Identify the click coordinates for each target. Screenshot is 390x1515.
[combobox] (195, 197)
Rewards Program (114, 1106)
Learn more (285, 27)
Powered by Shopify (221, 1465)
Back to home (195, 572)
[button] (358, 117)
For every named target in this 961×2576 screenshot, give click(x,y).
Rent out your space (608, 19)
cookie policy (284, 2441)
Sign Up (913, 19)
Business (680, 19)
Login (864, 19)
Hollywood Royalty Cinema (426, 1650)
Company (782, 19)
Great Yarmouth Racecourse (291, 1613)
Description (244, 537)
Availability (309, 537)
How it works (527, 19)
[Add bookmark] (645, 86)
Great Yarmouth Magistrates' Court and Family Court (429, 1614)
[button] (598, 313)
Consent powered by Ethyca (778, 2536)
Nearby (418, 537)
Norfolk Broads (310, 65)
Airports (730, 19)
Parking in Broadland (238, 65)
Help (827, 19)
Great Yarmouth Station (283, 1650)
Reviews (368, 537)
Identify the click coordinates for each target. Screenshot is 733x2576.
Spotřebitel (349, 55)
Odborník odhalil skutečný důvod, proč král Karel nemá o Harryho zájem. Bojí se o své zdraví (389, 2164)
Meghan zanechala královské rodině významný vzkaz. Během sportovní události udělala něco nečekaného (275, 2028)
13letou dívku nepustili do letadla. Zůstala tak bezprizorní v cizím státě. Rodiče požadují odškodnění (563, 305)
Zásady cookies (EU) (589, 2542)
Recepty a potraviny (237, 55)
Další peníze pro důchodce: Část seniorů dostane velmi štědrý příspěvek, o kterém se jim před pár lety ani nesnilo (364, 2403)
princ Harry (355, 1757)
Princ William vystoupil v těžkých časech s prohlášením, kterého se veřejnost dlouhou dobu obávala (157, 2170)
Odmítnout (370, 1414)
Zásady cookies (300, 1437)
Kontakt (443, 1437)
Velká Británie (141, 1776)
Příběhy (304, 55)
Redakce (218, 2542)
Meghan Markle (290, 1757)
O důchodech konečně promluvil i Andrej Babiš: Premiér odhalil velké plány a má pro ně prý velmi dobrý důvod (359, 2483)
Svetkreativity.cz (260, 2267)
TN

┄┄┄┄┄┄

Your answer must be the records above, repeated exactly.

* _Output below_:
Identify the click coordinates for each target. Screenshot is 390x1515.
[combobox] (195, 197)
Rewards Program (114, 1106)
Learn more (285, 27)
Powered by Shopify (221, 1465)
Back to home (195, 572)
[button] (358, 117)
For every named target in this 961×2576 screenshot, give click(x,y).
Rent out your space (608, 19)
cookie policy (284, 2441)
Sign Up (913, 19)
Business (680, 19)
Login (864, 19)
Hollywood Royalty Cinema (426, 1650)
Company (782, 19)
Great Yarmouth Racecourse (291, 1613)
Description (244, 537)
Availability (309, 537)
How it works (527, 19)
[Add bookmark] (645, 86)
Great Yarmouth Magistrates' Court and Family Court (429, 1614)
[button] (598, 313)
Consent powered by Ethyca (778, 2536)
Nearby (418, 537)
Norfolk Broads (310, 65)
Airports (730, 19)
Parking in Broadland (238, 65)
Help (827, 19)
Great Yarmouth Station (283, 1650)
Reviews (368, 537)
Identify the click coordinates for each target. Screenshot is 733x2576.
Spotřebitel (349, 55)
Odborník odhalil skutečný důvod, proč král Karel nemá o Harryho zájem. Bojí se o své zdraví (389, 2164)
Meghan zanechala královské rodině významný vzkaz. Během sportovní události udělala něco nečekaného (275, 2028)
13letou dívku nepustili do letadla. Zůstala tak bezprizorní v cizím státě. Rodiče požadují odškodnění (563, 305)
Zásady cookies (EU) (589, 2542)
Recepty a potraviny (237, 55)
Další peníze pro důchodce: Část seniorů dostane velmi štědrý příspěvek, o kterém se jim před pár lety ani nesnilo (364, 2403)
princ Harry (355, 1757)
Princ William vystoupil v těžkých časech s prohlášením, kterého se veřejnost dlouhou dobu obávala (157, 2170)
Odmítnout (370, 1414)
Zásady cookies (300, 1437)
Kontakt (443, 1437)
Velká Británie (141, 1776)
Příběhy (304, 55)
Redakce (218, 2542)
Meghan Markle (290, 1757)
O důchodech konečně promluvil i Andrej Babiš: Premiér odhalil velké plány a má pro ně prý velmi dobrý důvod (359, 2483)
Svetkreativity.cz (260, 2267)
TN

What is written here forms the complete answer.